What this exercise asks:
a: In the piece on the Pliny Strategy, who does the writer say most likely started the strategy?
b: Go on with the piece on the Pliny Strategy, picking up after its final sentence.

Text excerpt:

____

Last night, on the evening news, I saw a story about Starbucks Coffee. Specifically, they reported that the supply of Pumpkin-Spice syrup is running short. The syrup is used to make a wildly popular coffee drink available at Starbucks only during the autumn months. Sound familiar? Upon hearing the story, I thought to myself, “Pliny the Latte.”
Was there really a shortage of Pumpkin-Spice syrup? We’ll never know. It really doesn’t matter. Starbucks achieved its goal. The news was talking about the shortage, which they claimed was created by overwhelming customer demand for Pliny the Latte.
By now, everyone who likes to drink good beer is familiar with the Pliny phenomenon. No doubt, Pliny the Anything is a damn good beer. I do not want to talk about the merits of the beer; I want to talk about the marketing methodology that I refer to as the Pliny Strategy. I am not suggesting that the nice people at Russian River started this whole thing. All they did was brew a couple of damn good beers. In this particular instance, it is a strategy most likely started by distributors and perpetuated by consumers. Yep. It is our fault.
Sometimes I think we are just stupid human cattle. I am as guilty as anyone. Something is good because someone says it is good. If there is a line, we should be in it. I cannot explain why, but for some reason it makes me think of The Emperor’s New Clothes. The more difficult it is to acquire, the better it must be. It is good simply because it is good.

____

Data excerpt:
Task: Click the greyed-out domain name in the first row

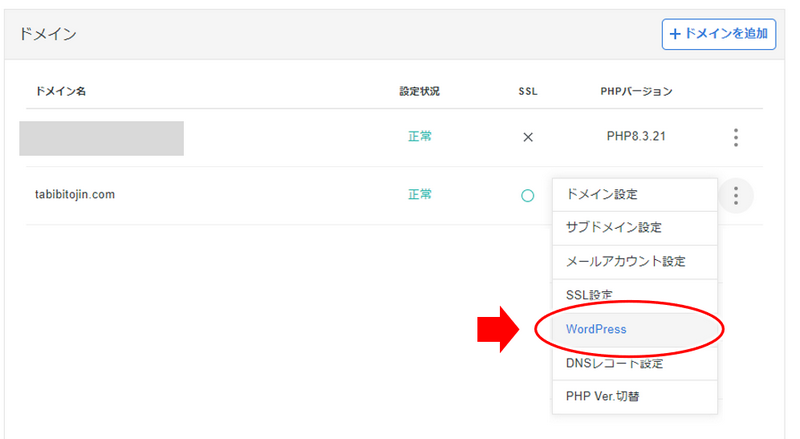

____

Responses in order:
a: Distributors most likely started it, and consumers perpetuated it.

b:
Like I said, Pliny the Anything is a damn good beer, but it will not stop your hair from falling out. It will not bring your dog back to life, you will not attain spiritual enlightenment by drinking it, and it does not make you any smarter or more sophisticated than anyone else.
I am so sick of people asking me (the presumed smart-guy expert), “So what do you think is the best IPA?”
It is a one-way conversation. They do not care what answer I give. Usually, they aren’t even listening and I could tell them that Elysian Brewing’s Perseus Porter is my favorite IPA, or that I prefer orange juice over beer, and they wouldn’t bat an eyelash. All they want to do is tell me, “I think Pliny the Younger is the best IPA.”
Well, la-dee-fricken-da. Congradu-fricken-lations. They’ve actually had Pliny the Younger. That’s all they really wanted to tell me. And they always have to tell me how long they waited, how far they traveled, and how much they paid to drink it. Drives me crazy.
Another example of the Pliny Strategy. There is a Thai food restaurant in our neighborhood, considered by many to be the best in the city. The more popular it gets, the more popular it gets. It’s a snowball. The food is the same as it was five years ago, but that snowball just keeps rolling. On a Friday night, if you call to place an order you will discover that they are not even bothering to answer the phone: not a busy signal, but a message telling you that they are unavailable.
In addition to the restaurant being packed to the rafters, at any given moment there are as many as 20 people standing around waiting for their orders. Since the restaurant no longer answers the phone, you must place your order in person and then wait. The last I heard, wait-times ranged from 50 – 60 minutes.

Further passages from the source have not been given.